Fallos críticos en Microsoft Defender en Windows 11 ya están siendo usados en ataques

Dos vulnerabilidades de día cero en Microsoft Defender están siendo explotadas activamente. Microsoft alerta de riesgos críticos en Windows 11 y recomienda aplicar parches de inmediato.
Microsoft ha confirmado la existencia de dos vulnerabilidades de día cero en su ecosistema de seguridad Defender que ya están siendo explotadas activamente en ataques reales. Los fallos afectan a componentes clave del sistema antimalware de Windows y han motivado la publicación de parches de emergencia por parte de la compañía.
Según la información técnica facilitada, una de las vulnerabilidades, identificada como CVE-2026-41091, afecta al Microsoft Malware Protection Engine en versiones 1.1.26030.3008 y anteriores. Este componente es el encargado de las funciones de análisis, detección y eliminación de amenazas dentro de Microsoft Defender.

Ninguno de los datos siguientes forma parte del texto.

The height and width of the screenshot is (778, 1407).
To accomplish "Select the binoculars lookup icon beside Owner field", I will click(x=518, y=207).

La segunda vulnerabilidad, CVE-2026-45498, afecta a la plataforma antimalware de Microsoft Defender en versiones 4.18.26030.3011 y anteriores. Este fallo impacta también en soluciones empresariales.
Microsoft ha lanzado nuevas versiones del motor de protección que corrigen ambas vulnerabilidades. La compañía asegura que, en la mayoría de los casos, los sistemas deberían actualizarse automáticamente mediante la configuración por defecto de Windows Defender. Sin embargo, recomienda a los usuarios verificar manualmente que las actualizaciones de definiciones y del motor antimalware están activas y funcionando correctamente.

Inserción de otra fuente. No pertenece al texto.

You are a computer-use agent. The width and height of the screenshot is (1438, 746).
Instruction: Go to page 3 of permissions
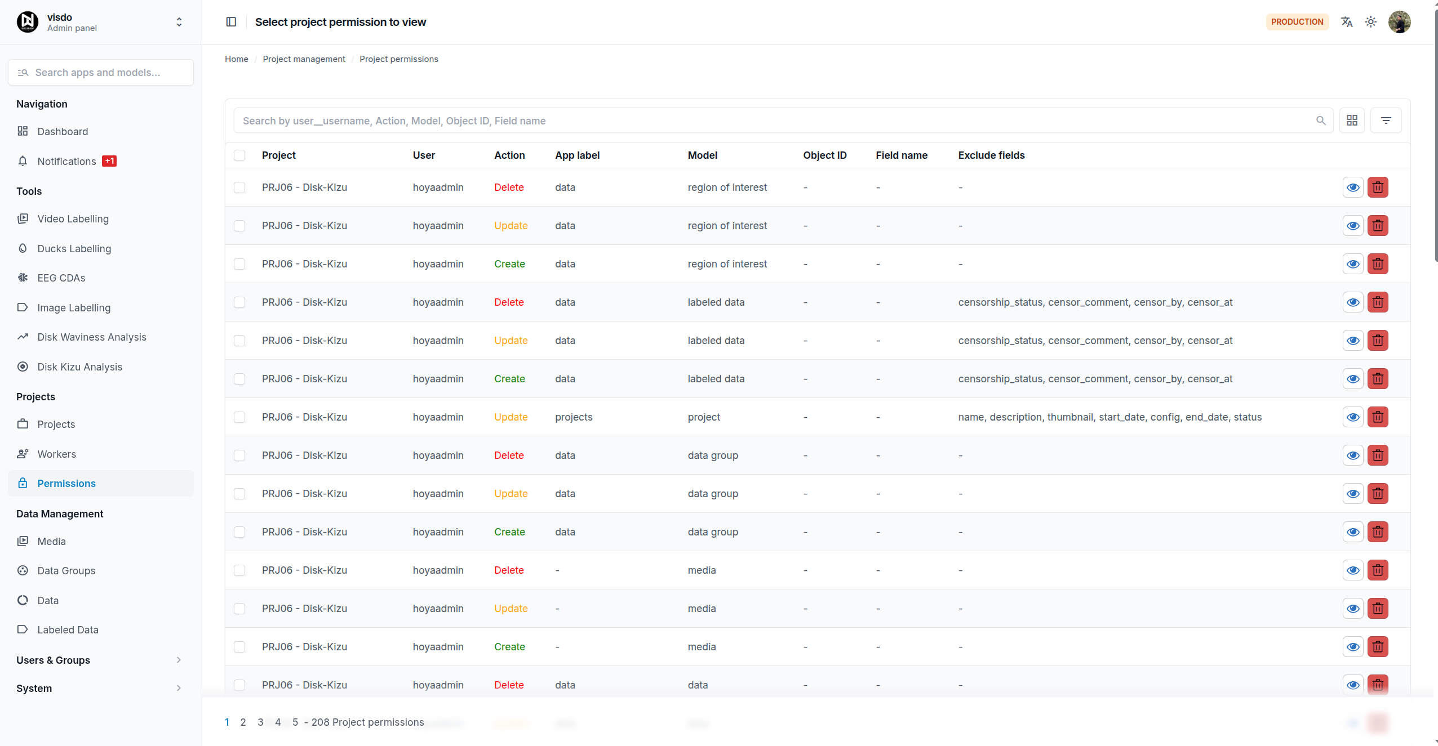click(260, 722)
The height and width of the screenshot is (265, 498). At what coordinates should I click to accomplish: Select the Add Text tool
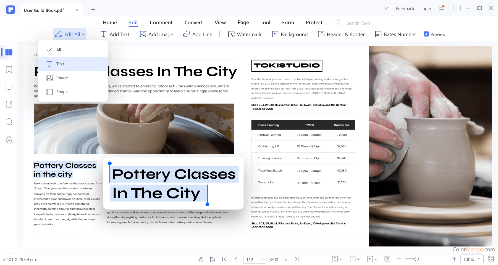point(115,34)

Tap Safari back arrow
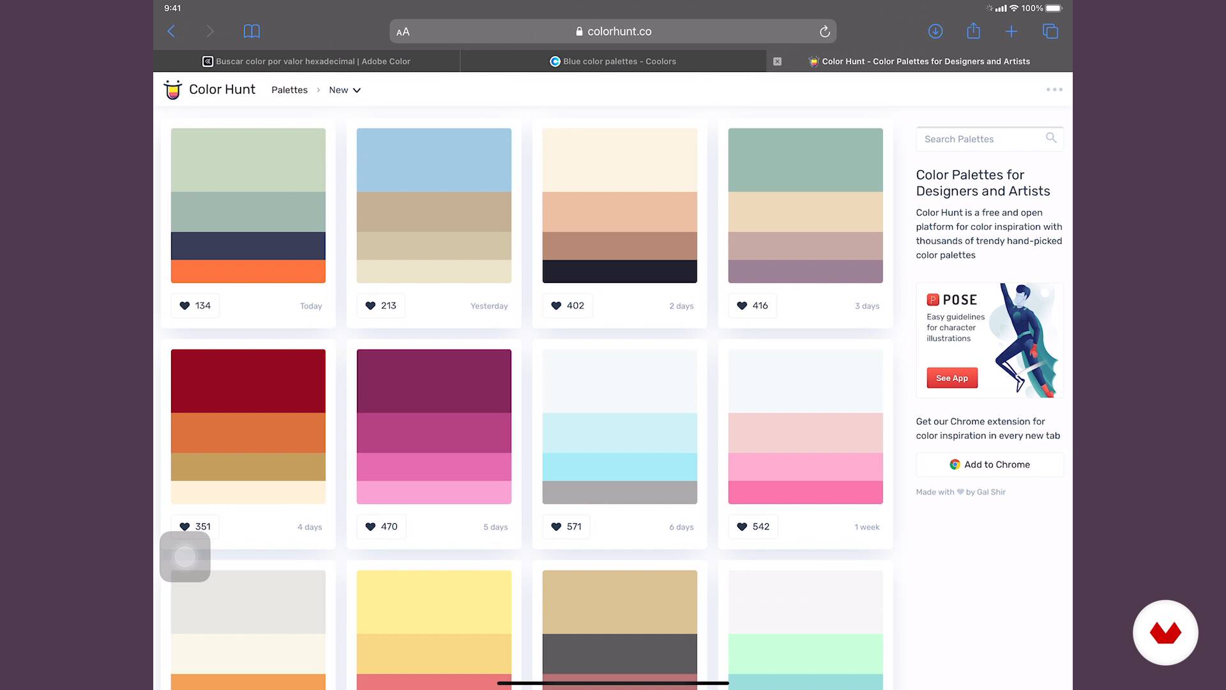[171, 31]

Además, la Agencia de Ciberseguridad e Infraestructura de Estados Unidos (CISA) ha incluido estos fallos en su catálogo de vulnerabilidades explotadas activamente. El organismo ha ordenado a las agencias federales aplicar parches o mitigaciones antes del 3 de junio, advirtiendo de que este tipo de fallos representan una vía de entrada frecuente para actores maliciosos.
En paralelo, Microsoft ha compartido recomendaciones de verificación para los administradores, incluyendo la comprobación de versiones del cliente antimalware y la actualización manual desde el panel de Seguridad de Windows si fuera necesario.